Kathy Buckworth, author of The Secret Life of Supermom notes these anti-soccer sentiments (or hockey, lacrosse, etc) are actually normal. There are basically two options, she says. "You can be a 'real' soccer mom and run spreadsheets for the snack schedule, create a website to track stats and bring folding lawn chairs, blankets, extra water bottles, sweaters, maybe even some pompoms to show your support for the game."

As for the other option? "Supermoms simply don't have the time to do all of the pre-work to get to the game. Be sure the kid has on the right shirt, shorts and shoes that technically can be used for soccer.  It's enough…She's gathering her thoughts and thinking about what to make for dinner out of the soggy celery, leftover canned pasta and wrinkly tomato she has in her fridge."

Sidelines a la BlackBerry

Buckworth also uses the time to her advantage. She says, "I'm not religious except during playoffs when I pray to the athletic god Nike to let a) my child score a goal and b) that his team still loses. For a child under the age of 9, that's a total win as it's all about them, you know." She also manages to sneak in messages on her BlackBerry for productive time management.

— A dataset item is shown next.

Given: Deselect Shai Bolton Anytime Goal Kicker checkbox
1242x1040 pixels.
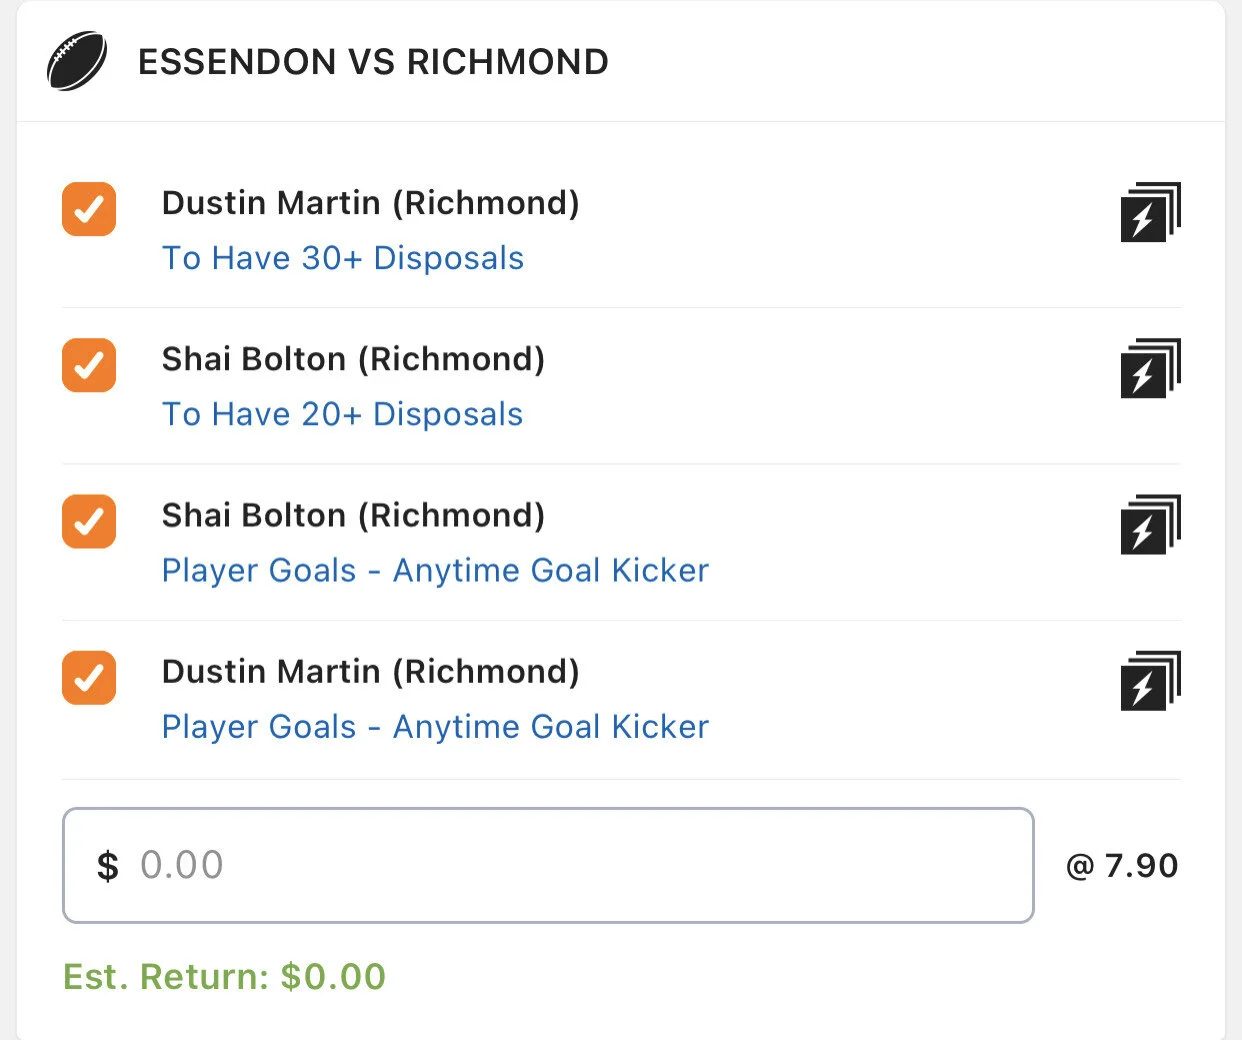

"I never feel guilty about sneaking in BlackBerry time as I tell my kids (and this is true 99% of the time - 1% of the time I might be playing BrickBreaker, but whatever) that if I didn't have my BlackBerry I wouldn't be able to leave the home office to take them to their sports and other activities. Rather than seeing it as an electronic leash, I totally embrace it as a portable office.  I can physically be in the moment with my children while virtually be keeping up with work."

Sexy soccer dads

Instead of checking messages, other moms stay occupied with two words: eye candy. Amy, mother of three children, confesses, "Some of my secret thoughts at games and such center around checking out the soccer dads.  There are usually lots of dads but it takes some effort to find a hottie dad.  Usually, between cheering and feeling the soccer passion, I like to scope out the field and I am occasionally rewarded with a hottie dad.  Yeah!"
 
She emphasizes a set of criteria to her sideline ritual. "Muscular but not gymed out, excellent posture, not dressed to young, cool shades, killer smile and definitely alive.  Even if a dad may qualify for physical traits of a hottie dad, he can easily be disqualified by negative cheering, Blackberry/cell phone activity, smoking, tobacco chewing or teen clothing choices.  As I said, these dudes are elusive but when identified they can really fill those half times with eye candy for the married mom."

Go team!

Whether you're occupying your time by cheering for the opposing team, working on your BlackBerry or scoping out the soccer dads, it's all good for mothers juggling it all. Buckworth adds, "My philosophy is that you can have it all, just not at the same time.  If we have it together at the soccer field (kids are there on time,uniforms and shoes intact, snacks duly packed) chances are the house is a total mess and your other kid on the sidelines is teaching a toddler to say one of George Carlin's seven words.  Keeping it real or keeping it together is such a personal thing."